TASK STATEMENT: Below are entries. Copy exactly the lines running from the line that holds "Image resolution: width=1169" to the line that holds "Given: Run the", with both ends included.

ENTRIES SUPPLIED START

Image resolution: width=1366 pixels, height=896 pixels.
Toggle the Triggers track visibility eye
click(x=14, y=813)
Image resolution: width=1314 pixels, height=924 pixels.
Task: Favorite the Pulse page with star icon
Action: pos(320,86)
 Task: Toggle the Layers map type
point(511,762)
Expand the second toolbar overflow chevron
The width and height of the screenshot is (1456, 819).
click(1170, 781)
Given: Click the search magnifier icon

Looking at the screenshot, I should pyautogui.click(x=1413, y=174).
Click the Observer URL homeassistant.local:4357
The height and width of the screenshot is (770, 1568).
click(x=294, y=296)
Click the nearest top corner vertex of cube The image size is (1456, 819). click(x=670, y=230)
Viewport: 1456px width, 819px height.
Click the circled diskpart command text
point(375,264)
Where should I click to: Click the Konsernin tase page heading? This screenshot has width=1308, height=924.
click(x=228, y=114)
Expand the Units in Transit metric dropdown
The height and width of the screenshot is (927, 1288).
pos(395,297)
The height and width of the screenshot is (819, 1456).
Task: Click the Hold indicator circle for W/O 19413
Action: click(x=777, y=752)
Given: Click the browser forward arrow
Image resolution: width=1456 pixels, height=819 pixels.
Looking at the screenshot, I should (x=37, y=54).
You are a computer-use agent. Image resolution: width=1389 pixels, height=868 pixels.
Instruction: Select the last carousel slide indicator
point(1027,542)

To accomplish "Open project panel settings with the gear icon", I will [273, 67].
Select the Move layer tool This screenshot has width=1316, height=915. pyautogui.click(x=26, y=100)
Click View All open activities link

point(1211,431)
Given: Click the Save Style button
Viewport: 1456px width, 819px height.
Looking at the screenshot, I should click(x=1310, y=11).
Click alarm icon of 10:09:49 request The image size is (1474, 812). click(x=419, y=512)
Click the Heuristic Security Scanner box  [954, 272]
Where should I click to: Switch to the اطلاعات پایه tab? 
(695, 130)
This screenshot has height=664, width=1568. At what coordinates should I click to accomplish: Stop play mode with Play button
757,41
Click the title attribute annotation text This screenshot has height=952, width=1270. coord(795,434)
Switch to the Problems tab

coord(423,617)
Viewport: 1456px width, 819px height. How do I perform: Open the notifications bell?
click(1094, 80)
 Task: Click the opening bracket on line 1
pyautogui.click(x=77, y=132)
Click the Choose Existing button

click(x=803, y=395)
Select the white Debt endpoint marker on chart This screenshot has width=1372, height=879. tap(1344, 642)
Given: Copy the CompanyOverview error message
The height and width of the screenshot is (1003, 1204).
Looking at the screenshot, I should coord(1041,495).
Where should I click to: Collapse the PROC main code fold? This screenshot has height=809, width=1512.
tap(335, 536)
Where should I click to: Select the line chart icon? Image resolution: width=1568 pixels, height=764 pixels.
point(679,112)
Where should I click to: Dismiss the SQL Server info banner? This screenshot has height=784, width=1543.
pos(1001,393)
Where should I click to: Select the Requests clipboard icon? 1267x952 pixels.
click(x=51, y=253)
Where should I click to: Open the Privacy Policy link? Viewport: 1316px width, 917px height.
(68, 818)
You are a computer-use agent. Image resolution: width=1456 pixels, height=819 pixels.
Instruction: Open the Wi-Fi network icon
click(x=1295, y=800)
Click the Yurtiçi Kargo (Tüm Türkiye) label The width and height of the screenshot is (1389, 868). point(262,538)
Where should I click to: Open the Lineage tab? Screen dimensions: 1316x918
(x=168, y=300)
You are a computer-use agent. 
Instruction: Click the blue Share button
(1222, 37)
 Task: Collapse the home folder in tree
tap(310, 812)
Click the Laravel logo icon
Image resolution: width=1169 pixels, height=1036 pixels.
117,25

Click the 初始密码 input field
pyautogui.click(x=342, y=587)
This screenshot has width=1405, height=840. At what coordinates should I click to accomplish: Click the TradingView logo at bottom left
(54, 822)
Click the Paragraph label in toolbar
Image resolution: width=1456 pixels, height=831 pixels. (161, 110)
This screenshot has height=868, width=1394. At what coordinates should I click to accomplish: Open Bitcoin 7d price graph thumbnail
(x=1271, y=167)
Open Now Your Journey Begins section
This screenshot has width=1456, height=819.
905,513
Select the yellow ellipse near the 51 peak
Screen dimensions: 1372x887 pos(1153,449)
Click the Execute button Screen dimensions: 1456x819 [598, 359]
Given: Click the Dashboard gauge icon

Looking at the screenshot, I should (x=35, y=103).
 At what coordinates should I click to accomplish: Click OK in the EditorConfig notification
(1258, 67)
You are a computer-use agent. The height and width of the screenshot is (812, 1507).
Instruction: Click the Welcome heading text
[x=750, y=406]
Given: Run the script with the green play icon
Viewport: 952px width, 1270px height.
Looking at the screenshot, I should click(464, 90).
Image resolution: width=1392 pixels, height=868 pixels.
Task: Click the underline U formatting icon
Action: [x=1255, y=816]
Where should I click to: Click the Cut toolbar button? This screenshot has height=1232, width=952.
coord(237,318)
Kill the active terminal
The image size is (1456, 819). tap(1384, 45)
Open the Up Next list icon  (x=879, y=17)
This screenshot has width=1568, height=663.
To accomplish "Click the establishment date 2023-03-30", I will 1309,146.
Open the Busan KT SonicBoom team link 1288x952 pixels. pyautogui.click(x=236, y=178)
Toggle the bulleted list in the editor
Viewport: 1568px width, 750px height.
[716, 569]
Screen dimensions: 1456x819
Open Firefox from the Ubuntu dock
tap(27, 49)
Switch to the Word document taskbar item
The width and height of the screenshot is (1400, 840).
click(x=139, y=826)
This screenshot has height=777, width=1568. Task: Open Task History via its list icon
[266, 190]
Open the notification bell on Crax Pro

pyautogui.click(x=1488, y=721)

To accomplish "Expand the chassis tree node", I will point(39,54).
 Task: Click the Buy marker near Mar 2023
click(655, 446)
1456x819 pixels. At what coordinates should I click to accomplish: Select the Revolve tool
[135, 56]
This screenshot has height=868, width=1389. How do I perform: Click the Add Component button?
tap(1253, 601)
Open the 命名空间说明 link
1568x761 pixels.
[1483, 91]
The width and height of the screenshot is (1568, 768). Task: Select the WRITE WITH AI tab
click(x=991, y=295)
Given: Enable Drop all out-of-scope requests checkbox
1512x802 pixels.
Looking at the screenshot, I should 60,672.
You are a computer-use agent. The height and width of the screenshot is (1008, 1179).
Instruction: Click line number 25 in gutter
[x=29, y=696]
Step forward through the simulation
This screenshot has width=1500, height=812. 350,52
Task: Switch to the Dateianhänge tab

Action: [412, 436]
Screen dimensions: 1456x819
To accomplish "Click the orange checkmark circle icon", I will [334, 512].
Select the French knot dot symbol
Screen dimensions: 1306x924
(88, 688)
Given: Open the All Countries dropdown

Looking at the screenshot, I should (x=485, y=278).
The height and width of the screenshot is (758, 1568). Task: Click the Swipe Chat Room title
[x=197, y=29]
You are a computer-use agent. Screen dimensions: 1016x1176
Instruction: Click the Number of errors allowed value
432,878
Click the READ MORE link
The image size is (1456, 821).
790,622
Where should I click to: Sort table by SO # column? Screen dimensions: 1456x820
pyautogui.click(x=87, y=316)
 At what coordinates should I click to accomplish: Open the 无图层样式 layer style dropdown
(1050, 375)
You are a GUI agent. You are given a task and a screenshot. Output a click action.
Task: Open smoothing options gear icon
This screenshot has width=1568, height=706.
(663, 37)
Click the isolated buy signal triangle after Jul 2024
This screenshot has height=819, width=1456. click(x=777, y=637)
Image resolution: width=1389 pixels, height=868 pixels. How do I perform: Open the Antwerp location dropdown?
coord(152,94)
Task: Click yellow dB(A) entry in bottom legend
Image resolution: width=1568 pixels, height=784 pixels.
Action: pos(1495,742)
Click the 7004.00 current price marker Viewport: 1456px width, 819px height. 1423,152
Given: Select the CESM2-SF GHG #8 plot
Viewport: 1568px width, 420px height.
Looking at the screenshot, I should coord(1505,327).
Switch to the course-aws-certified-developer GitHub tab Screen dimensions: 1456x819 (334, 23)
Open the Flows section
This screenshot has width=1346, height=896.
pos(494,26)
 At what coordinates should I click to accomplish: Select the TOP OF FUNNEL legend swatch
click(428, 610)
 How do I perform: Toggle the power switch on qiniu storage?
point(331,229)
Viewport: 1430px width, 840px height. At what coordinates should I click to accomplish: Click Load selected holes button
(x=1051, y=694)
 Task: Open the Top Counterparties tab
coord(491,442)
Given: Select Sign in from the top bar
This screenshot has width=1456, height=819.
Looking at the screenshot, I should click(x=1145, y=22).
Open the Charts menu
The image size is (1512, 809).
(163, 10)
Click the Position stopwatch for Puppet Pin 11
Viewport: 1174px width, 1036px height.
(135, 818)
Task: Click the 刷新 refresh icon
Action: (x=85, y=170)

ENTRIES SUPPLIED END

RESULT FOR THIS EXERCISE:
Image resolution: width=1169 pixels, height=1036 pixels.
117,25

Click the 初始密码 input field
pyautogui.click(x=342, y=587)
This screenshot has width=1405, height=840. At what coordinates should I click to accomplish: Click the TradingView logo at bottom left
(54, 822)
Click the Paragraph label in toolbar
Image resolution: width=1456 pixels, height=831 pixels. (161, 110)
This screenshot has height=868, width=1394. At what coordinates should I click to accomplish: Open Bitcoin 7d price graph thumbnail
(x=1271, y=167)
Open Now Your Journey Begins section
This screenshot has width=1456, height=819.
905,513
Select the yellow ellipse near the 51 peak
Screen dimensions: 1372x887 pos(1153,449)
Click the Execute button Screen dimensions: 1456x819 [598, 359]
Given: Click the Dashboard gauge icon

Looking at the screenshot, I should (x=35, y=103).
 At what coordinates should I click to accomplish: Click OK in the EditorConfig notification
(1258, 67)
You are a computer-use agent. The height and width of the screenshot is (812, 1507).
Instruction: Click the Welcome heading text
[x=750, y=406]
Given: Run the script with the green play icon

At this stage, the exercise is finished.